Barcelona lleva tatuado a los turistas en su rostro. Cuesta estos dos días reconocer algunas calles, plazas y esquinas sin sus gritos, sus exclamaciones y sus risas. Una joven aparece como un fantasma de la estación del metro de la plaza de Catalunya, se detiene, y mira a todos los lados. Le cuesta reconocer que ha llegado a Barcelona. Viene de Estados Unidos y el confinamiento le ha pillado atravesando el Atlántico. Es joven, osada y le cuesta creer lo que le estoy contando. Ha alquilado una habitación cerca. Se aleja arrastrando su maleta cabreada.
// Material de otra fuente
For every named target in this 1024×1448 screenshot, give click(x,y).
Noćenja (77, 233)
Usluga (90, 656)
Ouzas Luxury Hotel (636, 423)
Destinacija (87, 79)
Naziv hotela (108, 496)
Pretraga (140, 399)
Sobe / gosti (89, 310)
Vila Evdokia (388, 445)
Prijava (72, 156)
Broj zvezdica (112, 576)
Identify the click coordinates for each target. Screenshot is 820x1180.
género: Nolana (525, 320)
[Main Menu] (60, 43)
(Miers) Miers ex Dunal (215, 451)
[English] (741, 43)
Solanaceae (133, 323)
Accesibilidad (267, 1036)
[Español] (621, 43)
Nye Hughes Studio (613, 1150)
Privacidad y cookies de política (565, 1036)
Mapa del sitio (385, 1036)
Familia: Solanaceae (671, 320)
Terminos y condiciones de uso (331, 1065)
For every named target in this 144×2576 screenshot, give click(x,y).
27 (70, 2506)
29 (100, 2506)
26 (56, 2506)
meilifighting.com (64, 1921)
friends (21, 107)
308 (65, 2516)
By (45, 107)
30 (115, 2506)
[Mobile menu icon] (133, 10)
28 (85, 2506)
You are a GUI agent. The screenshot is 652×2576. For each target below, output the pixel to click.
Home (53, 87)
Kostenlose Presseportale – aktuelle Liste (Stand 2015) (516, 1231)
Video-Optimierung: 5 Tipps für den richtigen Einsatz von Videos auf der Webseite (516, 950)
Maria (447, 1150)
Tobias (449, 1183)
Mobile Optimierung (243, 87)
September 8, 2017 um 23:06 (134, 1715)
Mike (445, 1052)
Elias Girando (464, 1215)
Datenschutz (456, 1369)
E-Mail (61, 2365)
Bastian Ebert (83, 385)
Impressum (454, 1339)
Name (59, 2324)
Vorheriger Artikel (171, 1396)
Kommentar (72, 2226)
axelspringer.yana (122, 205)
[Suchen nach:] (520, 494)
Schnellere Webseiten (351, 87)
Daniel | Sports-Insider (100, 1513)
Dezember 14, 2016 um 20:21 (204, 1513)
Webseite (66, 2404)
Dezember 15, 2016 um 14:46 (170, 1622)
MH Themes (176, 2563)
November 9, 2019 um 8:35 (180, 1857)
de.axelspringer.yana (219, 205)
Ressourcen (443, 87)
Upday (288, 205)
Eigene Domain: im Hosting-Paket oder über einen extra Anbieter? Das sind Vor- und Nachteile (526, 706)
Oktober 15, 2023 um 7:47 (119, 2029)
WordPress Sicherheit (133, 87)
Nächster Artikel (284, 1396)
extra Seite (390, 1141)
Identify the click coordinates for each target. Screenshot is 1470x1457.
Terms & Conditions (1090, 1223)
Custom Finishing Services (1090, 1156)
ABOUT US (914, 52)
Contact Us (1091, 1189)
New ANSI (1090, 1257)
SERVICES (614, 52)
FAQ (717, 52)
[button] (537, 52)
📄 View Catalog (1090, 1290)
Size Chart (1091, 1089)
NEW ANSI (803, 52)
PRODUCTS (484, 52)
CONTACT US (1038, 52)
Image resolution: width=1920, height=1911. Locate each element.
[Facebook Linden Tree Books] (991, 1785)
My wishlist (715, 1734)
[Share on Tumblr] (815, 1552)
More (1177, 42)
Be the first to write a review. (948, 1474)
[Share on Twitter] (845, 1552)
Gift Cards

Un grupo de guardias urbanos de la USP (unidad de apoyo policial) tutela la plaza de Catalunya y los alrededores hasta el primer tramo de la Rambla. “Se ven poquísimos turistas y los que quedan es que no han podido adelantar la vuelta”. Todo el mundo prefiere pasar estas crisis inciertas cerca de los suyos y en casa.
La Boqueria languidece en silencio y vacía. Han abierto unas pocas paradas del pasillo central y a las tres de la tarde la dependienta de la primera frutería ha tenido tiempo de contar con las dos manos los turistas que se han parado a comprar: “Me sobran tres dedos”. Esta semana decidirán con la dirección del mercado si terminan cerrando porque sin turistas ni visitantes, los vecinos no alcanzan con sus compras para mantener económicamente las paradas abiertas.
Cuesta reconocerse en las calles vacías. Ya se fueron los turistas.